I am attempting to fill in gaps in my understanding of his proof.
In summary, his argument as I understand it is:
1) The limit function $f$ is continuous in the spherical metric from uniform convergence.
2) If $f(z) \ne \infty$, then by by Weierstrass's theorem $f$ is analytic near $z$.
3) If $f(z) = \infty$, then by by Weierstrass's theorem $1/f$ is analytic near $z$, and hence $f$ is meromorphic.
It's the bold part of step 3) that I'm wrestling with.
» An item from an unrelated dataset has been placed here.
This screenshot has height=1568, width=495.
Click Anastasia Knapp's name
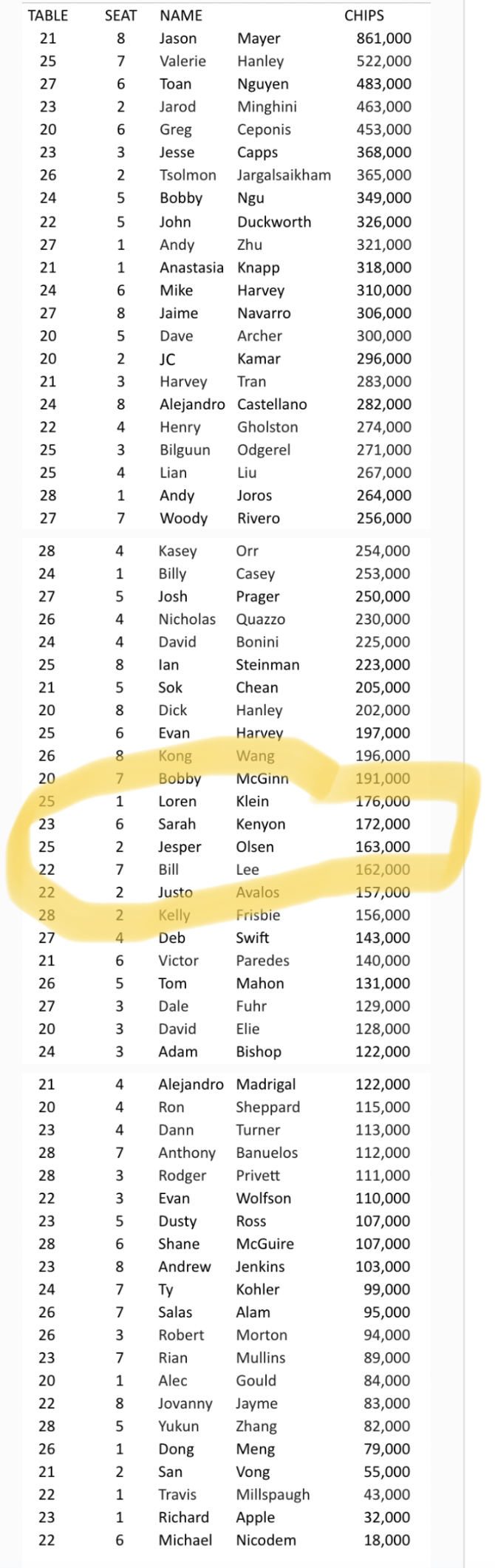point(219,267)
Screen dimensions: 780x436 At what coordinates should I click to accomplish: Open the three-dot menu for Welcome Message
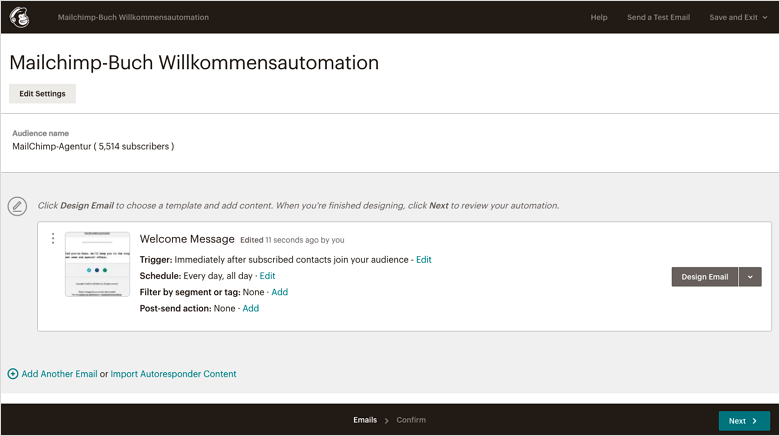(x=53, y=238)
Should it instead read ...and hence $f$ is meromorphic or identically equal to $\infty$?
If this is the case, then does one then show that not identically infinite implies every singularity is an isolated pole, by using connectedness argument such as:
Define $A$ to be the set of points in the region around which there is a punctured disk on which $f$ is finite.
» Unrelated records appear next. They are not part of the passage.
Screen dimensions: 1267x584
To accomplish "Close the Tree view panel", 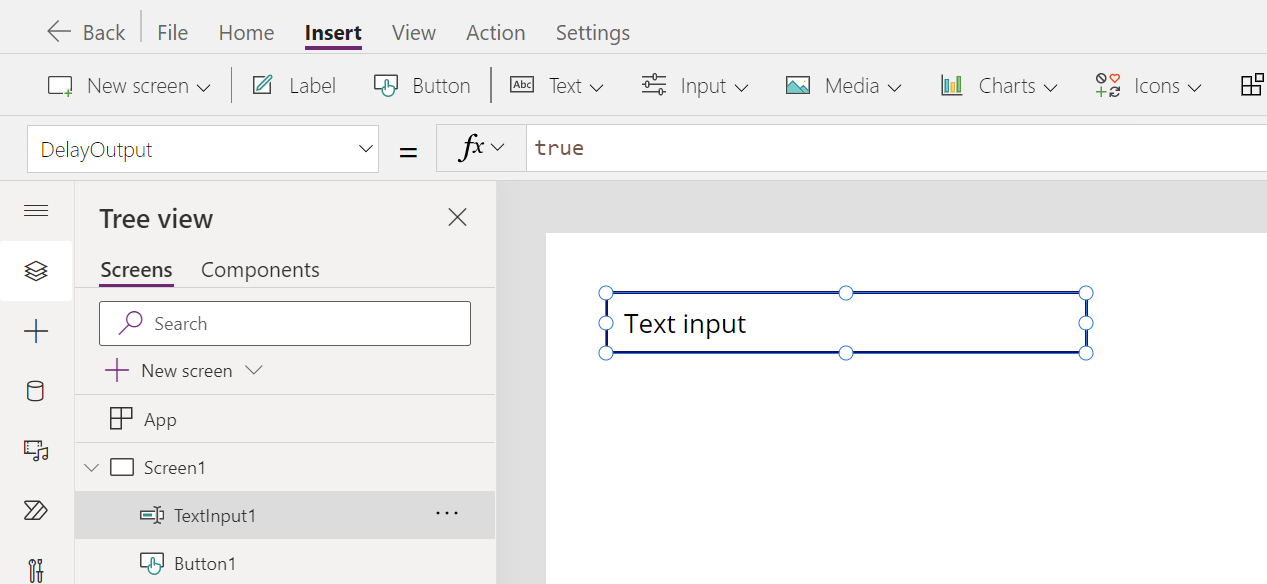I will click(457, 217).
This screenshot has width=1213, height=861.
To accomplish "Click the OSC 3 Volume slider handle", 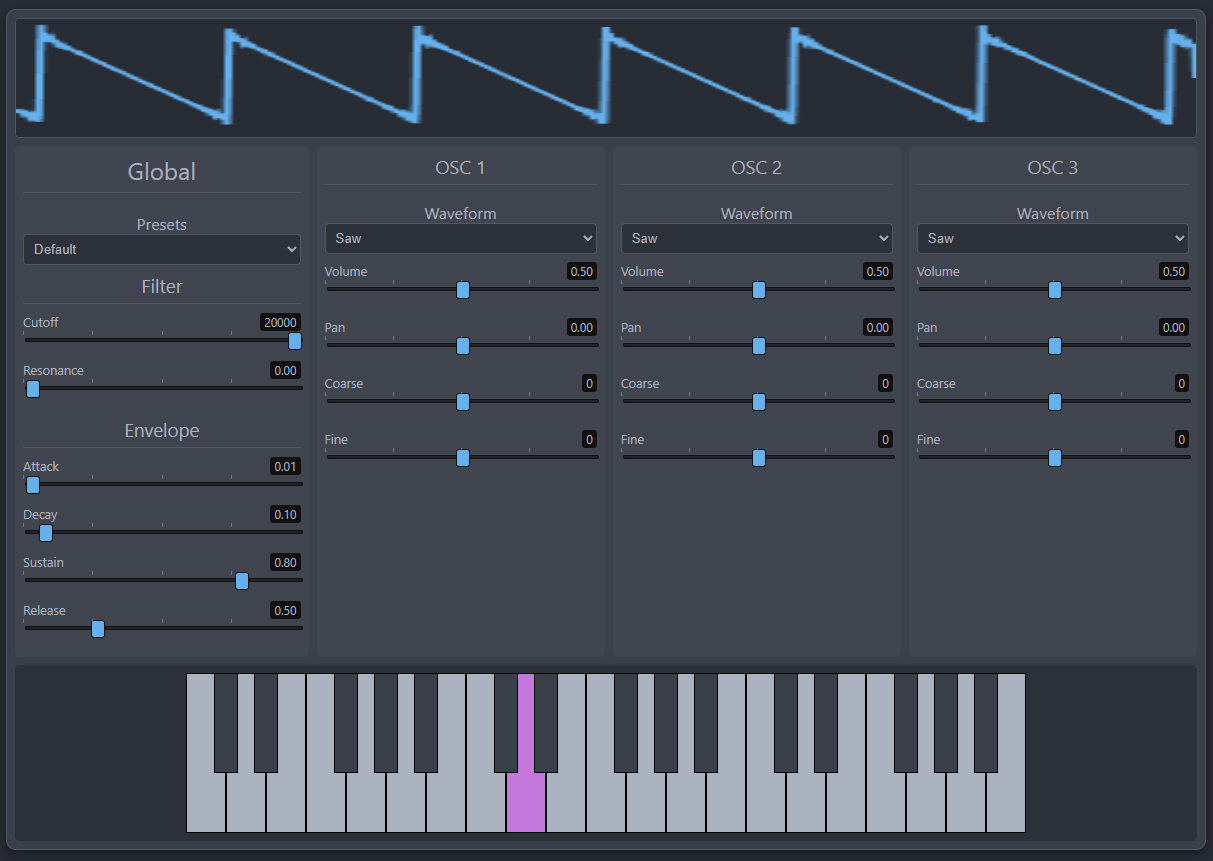I will [x=1055, y=290].
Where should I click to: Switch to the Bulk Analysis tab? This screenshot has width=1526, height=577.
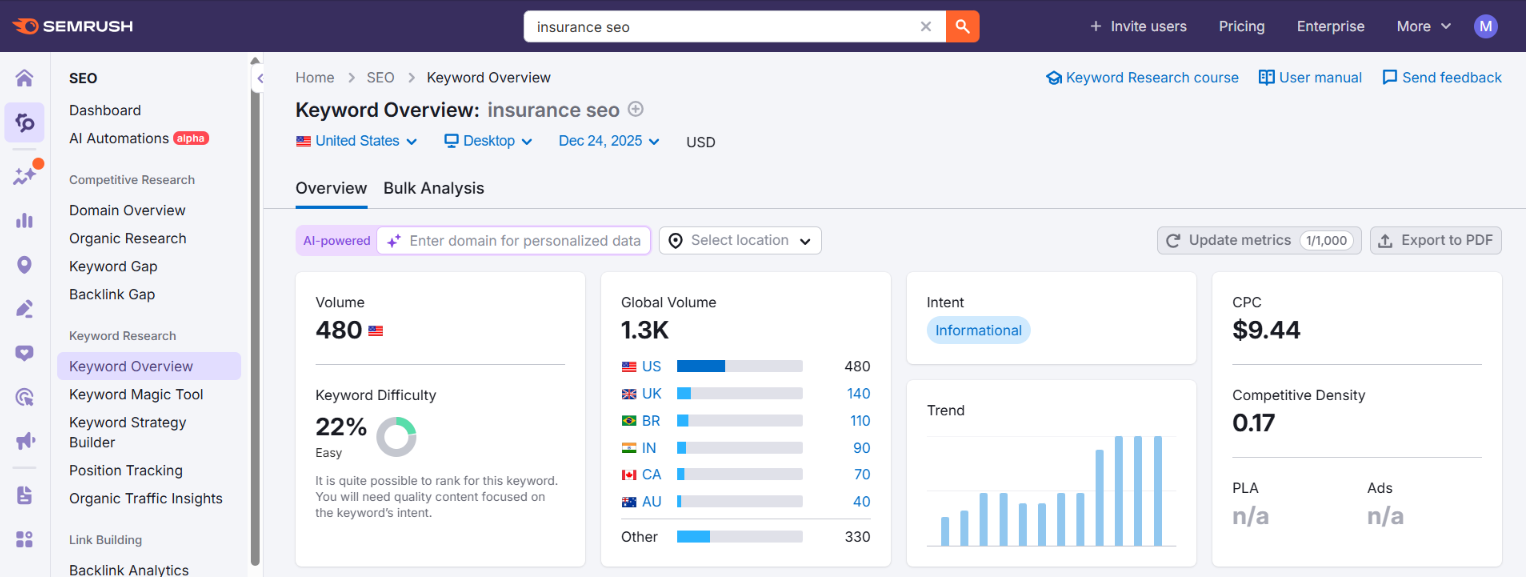tap(433, 188)
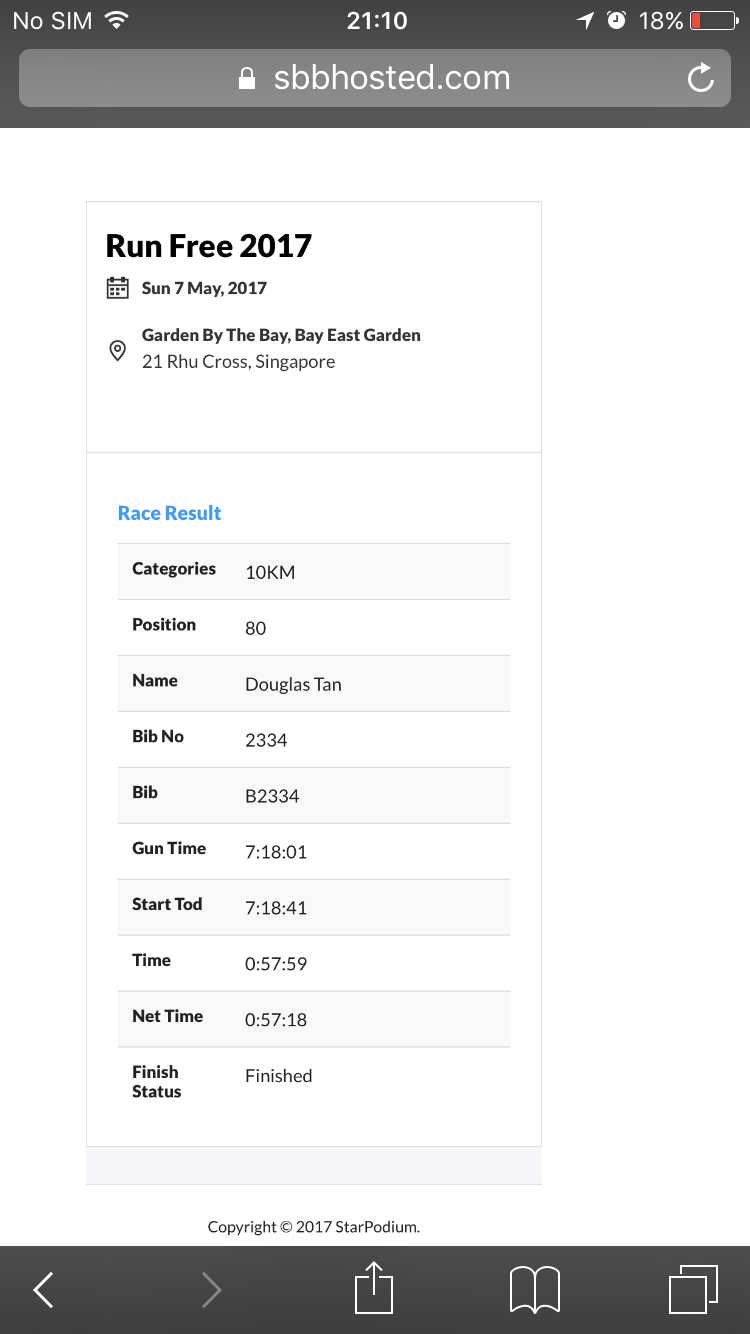Screen dimensions: 750x1334
Task: Tap the alarm clock status icon
Action: (617, 20)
Define $B$ to be the set of points contained in a disk on which $f = \infty$.
Use continuity and Uniqueness/Identity to show $A$ and $B$ both open, disjoint, and cover the region, etc...
Thank you.
Suppose the set $\{f\ne \infty\}$ is nonempty. This set is evidently open. Hence, $E:=\{f = \infty\}$ is closed (relative to $\Omega$). On the other hand, every point of $E$ is either an isolated point (if $1/f$ turns out to be nonconstant in a neighborhood) or an interior point (if $1/f\equiv 0$ in a neighborhood).
Suppose $E$ has an interior point, say $a$. Let $b\in \Omega\setminus E$. Connect $a$ to $b $ by a polygonal curve $\gamma$ lying in $\Omega$. We can perturb each link in $\gamma$ so it does not meet the aforementioned set of isolated points. But now we have a contradiction: $\gamma$ goes from the interior of $E$ to its exterior without hitting the boundary.
Conclusion: $E$ has empty interior; thus it consists of isolated points only.